A.R.S. § 33-808(C) states what must be in a notice of sale. Its language is plain and unambiguous. The notice must contain either the street address or an identifiable location. 416 West Congress is a street address. The state office building located on the northwest corner of the intersection of Congress and Granada Avenue in Tucson, Arizona is an identifiable location. The statute has a savings clause in case there is a mistake in the street address or the identifiable location. If there is included in the notice a correct legal description, all is saved.

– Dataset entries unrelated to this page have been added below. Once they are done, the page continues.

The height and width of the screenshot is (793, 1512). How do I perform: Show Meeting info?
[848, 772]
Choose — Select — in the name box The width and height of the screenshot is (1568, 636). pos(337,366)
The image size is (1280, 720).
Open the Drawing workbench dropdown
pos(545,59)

Book 11, Pages 86 and 86A, records of Cochise County, Arizona is not a street address. It is not an identifiable location. It is not a correct legal description. No lot, block, tract or parcel is set forth. Strict compliance with notice requirements is essential to a valid sale under a deed of trust. Patton v. First Federal Savings & Loan Ass’n. of Phoenix, 118 Ariz. 473, 578 P.2d 152 (1978); Main I Ltd. Partnership v. Venture Capital Construction and Development Corp., 154 Ariz. 256, 741 P.2d 1234 (App.1987); LeDesma v. Pioneer National Title Ins. Co., 129 Ariz. 171, 629 P.2d 1007 (App.1981). The sale must be invalidated.